◆ Work request
What you return should be the exact lines from the one with "This screenshot has width=943, height=960." to the end of the records below, both included, and no pictures.

◆ The data
^^^^

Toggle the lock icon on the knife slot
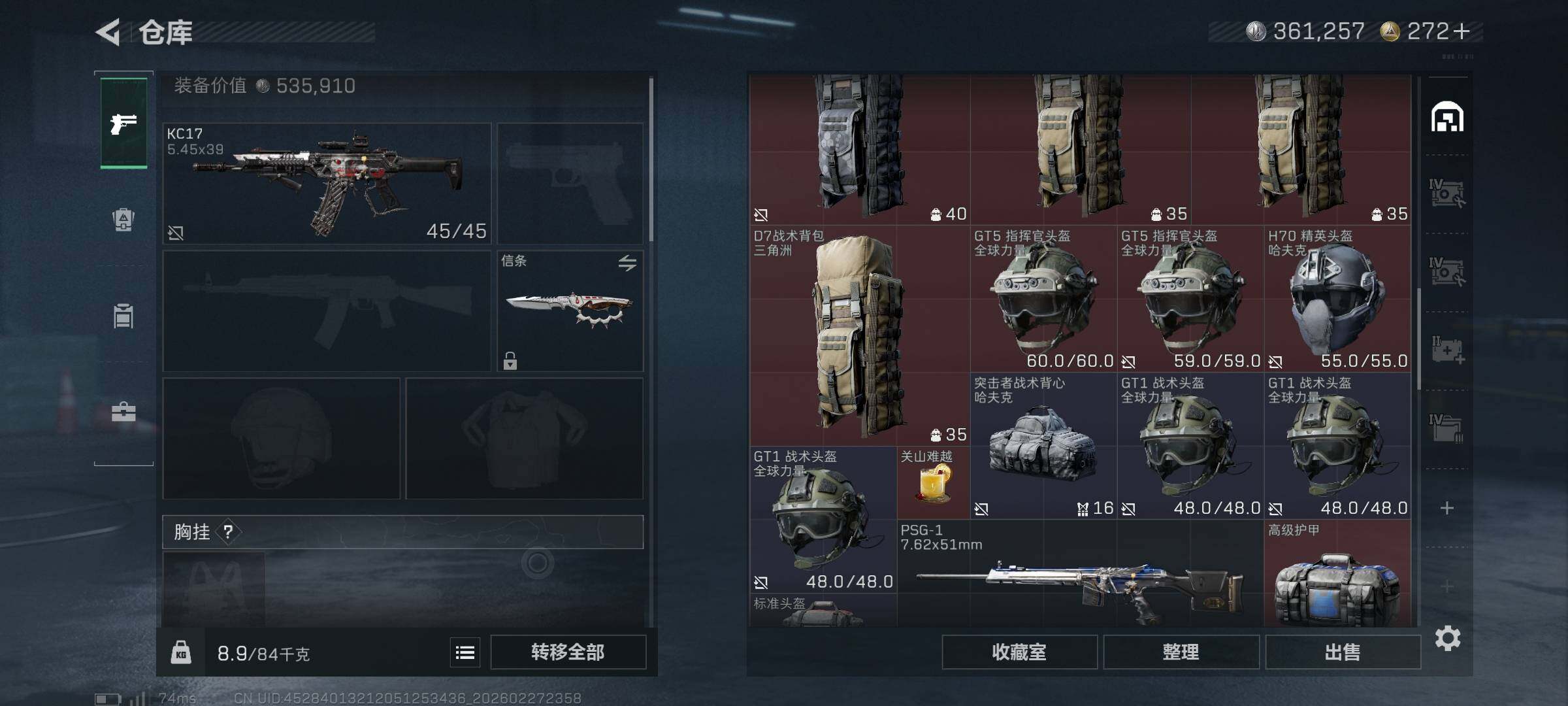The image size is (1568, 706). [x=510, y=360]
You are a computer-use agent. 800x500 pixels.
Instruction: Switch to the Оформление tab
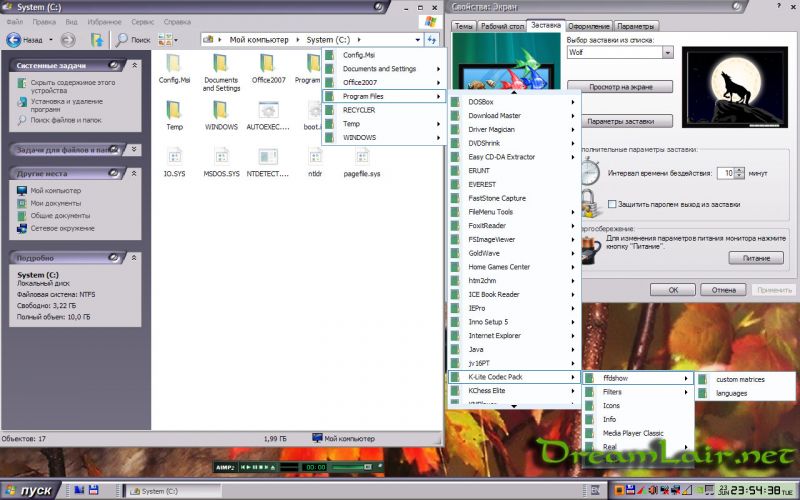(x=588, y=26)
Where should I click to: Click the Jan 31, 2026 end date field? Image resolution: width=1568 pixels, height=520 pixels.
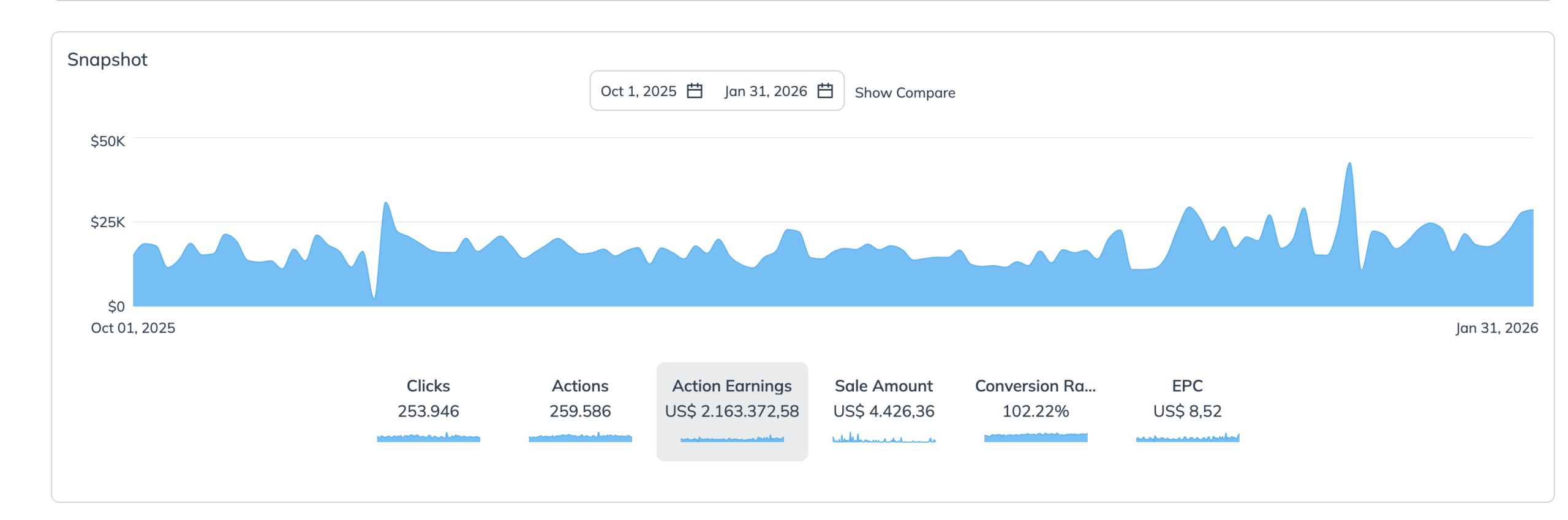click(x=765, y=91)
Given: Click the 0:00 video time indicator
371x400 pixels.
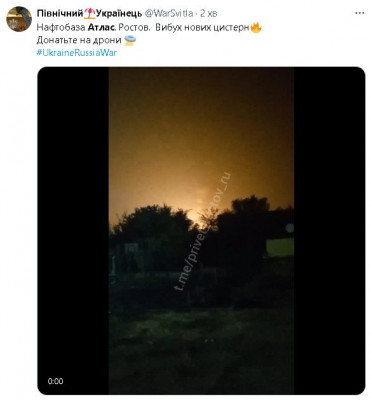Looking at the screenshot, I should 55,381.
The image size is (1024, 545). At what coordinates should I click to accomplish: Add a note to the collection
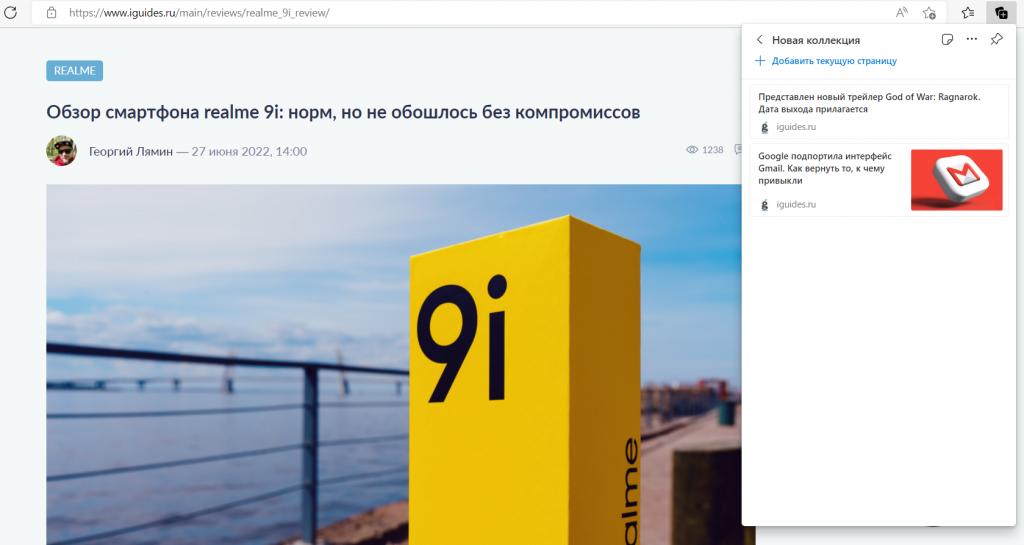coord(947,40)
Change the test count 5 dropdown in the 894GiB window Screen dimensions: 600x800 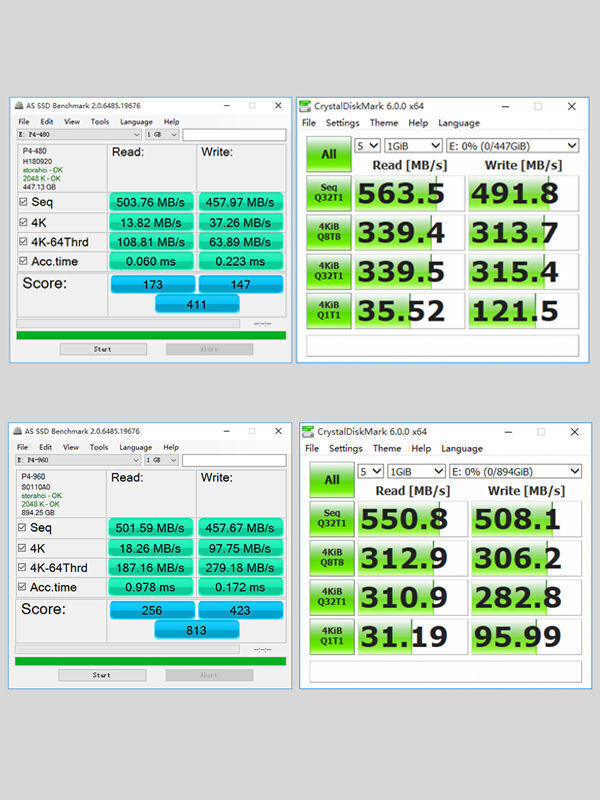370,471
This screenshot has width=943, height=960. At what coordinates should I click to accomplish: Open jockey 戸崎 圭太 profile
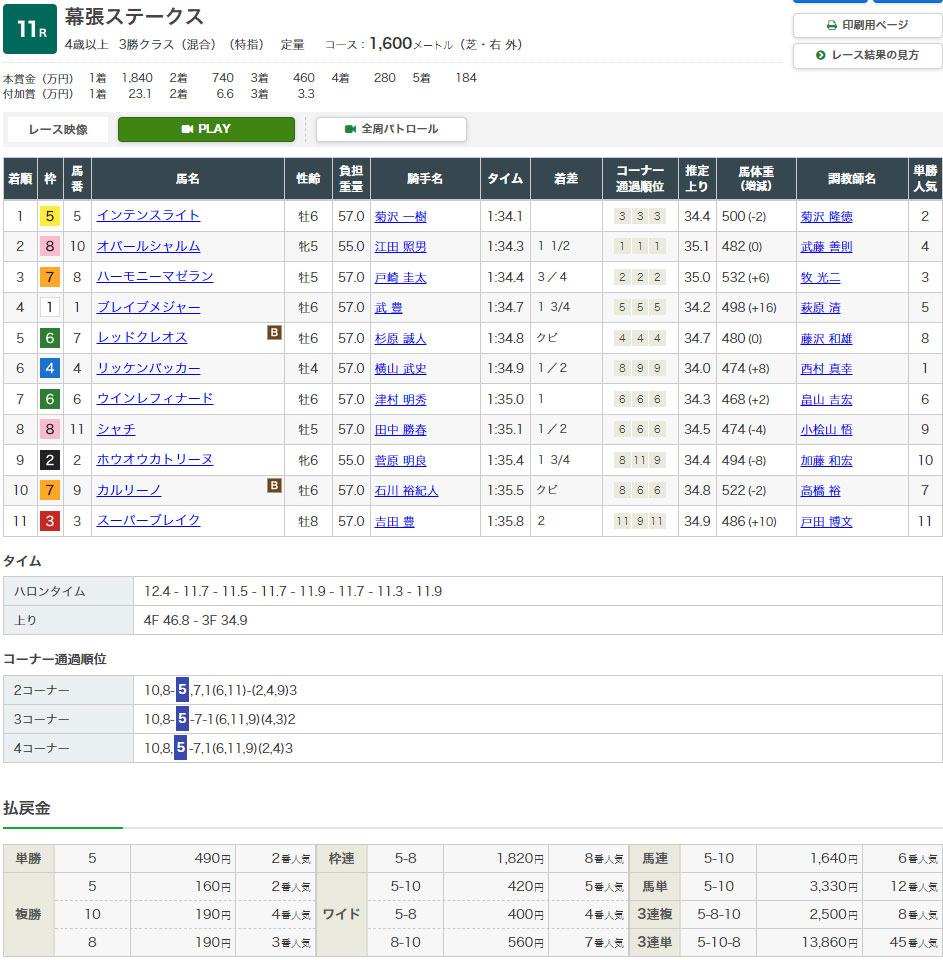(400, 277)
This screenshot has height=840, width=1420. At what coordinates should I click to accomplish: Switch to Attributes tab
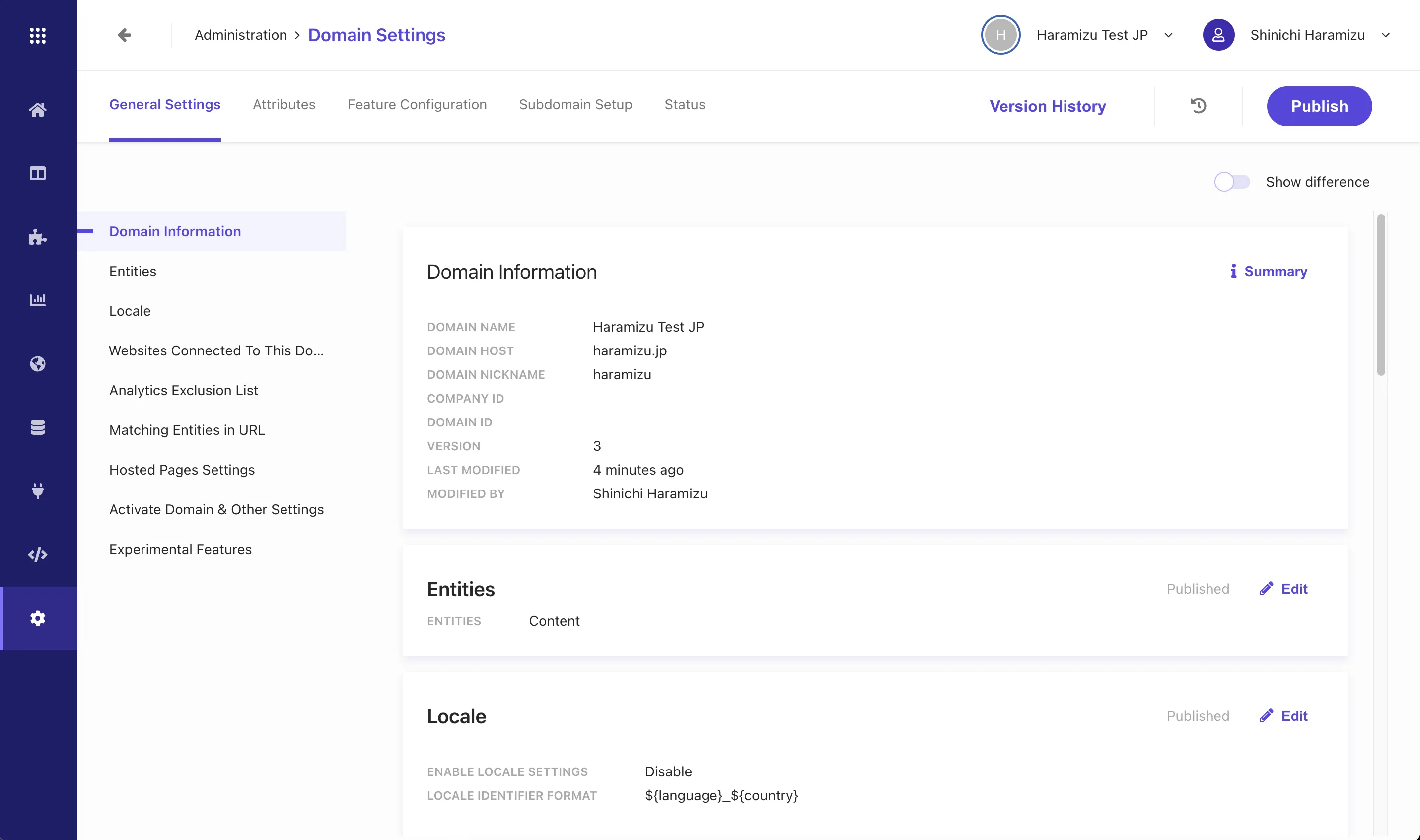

^^^^

◆ Completed exercise
This screenshot has width=943, height=960. At what coordinates should I click to accomplish: Open jockey 戸崎 圭太 profile
(400, 277)
This screenshot has height=840, width=1420. At what coordinates should I click to accomplish: Switch to Attributes tab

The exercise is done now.